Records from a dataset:

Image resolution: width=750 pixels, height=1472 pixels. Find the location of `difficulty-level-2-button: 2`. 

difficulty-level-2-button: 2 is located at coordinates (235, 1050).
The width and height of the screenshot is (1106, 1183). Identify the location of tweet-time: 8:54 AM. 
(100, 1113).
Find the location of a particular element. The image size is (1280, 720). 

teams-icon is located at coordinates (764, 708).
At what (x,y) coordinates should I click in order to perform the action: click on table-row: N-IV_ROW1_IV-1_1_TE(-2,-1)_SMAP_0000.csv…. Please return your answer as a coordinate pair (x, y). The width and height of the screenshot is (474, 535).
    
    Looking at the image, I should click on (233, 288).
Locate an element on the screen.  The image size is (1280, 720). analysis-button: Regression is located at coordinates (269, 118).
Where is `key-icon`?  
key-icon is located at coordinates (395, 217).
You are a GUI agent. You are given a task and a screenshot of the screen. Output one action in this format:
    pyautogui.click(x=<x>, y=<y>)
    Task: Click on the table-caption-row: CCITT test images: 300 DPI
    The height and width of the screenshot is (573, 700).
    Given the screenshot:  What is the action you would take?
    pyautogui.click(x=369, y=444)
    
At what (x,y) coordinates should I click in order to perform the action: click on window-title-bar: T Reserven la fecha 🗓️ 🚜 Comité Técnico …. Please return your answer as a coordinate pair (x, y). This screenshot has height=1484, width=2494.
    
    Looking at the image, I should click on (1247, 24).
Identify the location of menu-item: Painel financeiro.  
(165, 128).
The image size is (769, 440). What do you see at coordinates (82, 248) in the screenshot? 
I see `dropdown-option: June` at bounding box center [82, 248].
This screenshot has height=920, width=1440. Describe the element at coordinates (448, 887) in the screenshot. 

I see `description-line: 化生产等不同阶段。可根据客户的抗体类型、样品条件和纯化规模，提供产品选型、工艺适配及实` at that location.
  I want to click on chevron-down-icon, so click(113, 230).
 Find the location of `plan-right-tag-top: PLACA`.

Exercise brief: Rewrite the records above, replacing every "Find the location of" with "Give the position of" and leaving everything else unchanged.

Answer for this exercise:
Image resolution: width=750 pixels, height=1472 pixels. Give the position of `difficulty-level-2-button: 2`. 

difficulty-level-2-button: 2 is located at coordinates (235, 1050).
The width and height of the screenshot is (1106, 1183). Identify the location of tweet-time: 8:54 AM. 
(100, 1113).
Give the position of a particular element. The image size is (1280, 720). 

teams-icon is located at coordinates (764, 708).
At what (x,y) coordinates should I click in order to perform the action: click on table-row: N-IV_ROW1_IV-1_1_TE(-2,-1)_SMAP_0000.csv…. Please return your answer as a coordinate pair (x, y). The width and height of the screenshot is (474, 535).
    
    Looking at the image, I should click on (233, 288).
Locate an element on the screen.  The image size is (1280, 720). analysis-button: Regression is located at coordinates (269, 118).
Where is `key-icon`?  
key-icon is located at coordinates (395, 217).
You are a GUI agent. You are given a task and a screenshot of the screen. Output one action in this format:
    pyautogui.click(x=<x>, y=<y>)
    Task: Click on the table-caption-row: CCITT test images: 300 DPI
    The height and width of the screenshot is (573, 700).
    Given the screenshot:  What is the action you would take?
    pyautogui.click(x=369, y=444)
    
At what (x,y) coordinates should I click in order to perform the action: click on window-title-bar: T Reserven la fecha 🗓️ 🚜 Comité Técnico …. Please return your answer as a coordinate pair (x, y). This screenshot has height=1484, width=2494.
    
    Looking at the image, I should click on (1247, 24).
Identify the location of menu-item: Painel financeiro.  
(165, 128).
The image size is (769, 440). What do you see at coordinates (82, 248) in the screenshot? 
I see `dropdown-option: June` at bounding box center [82, 248].
This screenshot has height=920, width=1440. Describe the element at coordinates (448, 887) in the screenshot. 

I see `description-line: 化生产等不同阶段。可根据客户的抗体类型、样品条件和纯化规模，提供产品选型、工艺适配及实` at that location.
  I want to click on chevron-down-icon, so click(113, 230).
 Give the position of `plan-right-tag-top: PLACA`.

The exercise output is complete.